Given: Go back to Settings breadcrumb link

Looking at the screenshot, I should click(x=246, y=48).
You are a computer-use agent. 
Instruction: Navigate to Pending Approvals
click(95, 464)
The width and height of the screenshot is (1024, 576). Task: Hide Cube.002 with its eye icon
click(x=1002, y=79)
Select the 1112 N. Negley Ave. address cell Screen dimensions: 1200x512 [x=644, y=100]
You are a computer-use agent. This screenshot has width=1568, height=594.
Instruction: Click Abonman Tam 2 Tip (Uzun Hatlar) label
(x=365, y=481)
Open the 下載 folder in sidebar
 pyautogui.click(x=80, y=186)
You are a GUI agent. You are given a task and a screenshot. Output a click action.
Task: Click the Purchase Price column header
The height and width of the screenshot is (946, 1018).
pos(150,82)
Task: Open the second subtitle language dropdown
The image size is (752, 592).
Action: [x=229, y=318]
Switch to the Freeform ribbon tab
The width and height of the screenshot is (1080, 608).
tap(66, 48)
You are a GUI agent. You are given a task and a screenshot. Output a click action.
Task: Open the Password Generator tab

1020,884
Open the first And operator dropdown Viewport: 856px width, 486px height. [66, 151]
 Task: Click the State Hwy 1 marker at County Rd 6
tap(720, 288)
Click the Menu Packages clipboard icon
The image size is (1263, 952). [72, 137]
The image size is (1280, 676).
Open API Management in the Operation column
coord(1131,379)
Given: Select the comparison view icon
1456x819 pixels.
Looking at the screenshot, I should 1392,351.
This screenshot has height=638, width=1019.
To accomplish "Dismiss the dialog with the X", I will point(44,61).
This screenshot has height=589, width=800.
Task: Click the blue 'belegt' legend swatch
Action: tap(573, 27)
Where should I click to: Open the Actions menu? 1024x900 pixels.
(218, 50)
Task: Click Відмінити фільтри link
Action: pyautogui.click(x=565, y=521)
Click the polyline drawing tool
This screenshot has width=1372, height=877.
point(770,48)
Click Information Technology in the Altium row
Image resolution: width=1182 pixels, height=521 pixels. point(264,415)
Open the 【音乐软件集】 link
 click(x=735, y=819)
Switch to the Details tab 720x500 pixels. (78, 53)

REQUIRED ACTION >> Exactly as they stand above, write out the entries.

ANSWER SPACE >>
Given: Go back to Settings breadcrumb link

Looking at the screenshot, I should click(x=246, y=48).
You are a computer-use agent. 
Instruction: Navigate to Pending Approvals
click(95, 464)
The width and height of the screenshot is (1024, 576). Task: Hide Cube.002 with its eye icon
click(x=1002, y=79)
Select the 1112 N. Negley Ave. address cell Screen dimensions: 1200x512 [x=644, y=100]
You are a computer-use agent. This screenshot has width=1568, height=594.
Instruction: Click Abonman Tam 2 Tip (Uzun Hatlar) label
(x=365, y=481)
Open the 下載 folder in sidebar
 pyautogui.click(x=80, y=186)
You are a GUI agent. You are given a task and a screenshot. Output a click action.
Task: Click the Purchase Price column header
The height and width of the screenshot is (946, 1018).
pos(150,82)
Task: Open the second subtitle language dropdown
The image size is (752, 592).
Action: [x=229, y=318]
Switch to the Freeform ribbon tab
The width and height of the screenshot is (1080, 608).
tap(66, 48)
You are a GUI agent. You are given a task and a screenshot. Output a click action.
Task: Open the Password Generator tab

1020,884
Open the first And operator dropdown Viewport: 856px width, 486px height. [66, 151]
 Task: Click the State Hwy 1 marker at County Rd 6
tap(720, 288)
Click the Menu Packages clipboard icon
The image size is (1263, 952). [72, 137]
The image size is (1280, 676).
Open API Management in the Operation column
coord(1131,379)
Given: Select the comparison view icon
1456x819 pixels.
Looking at the screenshot, I should 1392,351.
This screenshot has height=638, width=1019.
To accomplish "Dismiss the dialog with the X", I will point(44,61).
This screenshot has height=589, width=800.
Task: Click the blue 'belegt' legend swatch
Action: tap(573, 27)
Where should I click to: Open the Actions menu? 1024x900 pixels.
(218, 50)
Task: Click Відмінити фільтри link
Action: pyautogui.click(x=565, y=521)
Click the polyline drawing tool
This screenshot has width=1372, height=877.
point(770,48)
Click Information Technology in the Altium row
Image resolution: width=1182 pixels, height=521 pixels. point(264,415)
Open the 【音乐软件集】 link
 click(x=735, y=819)
Switch to the Details tab 720x500 pixels. (78, 53)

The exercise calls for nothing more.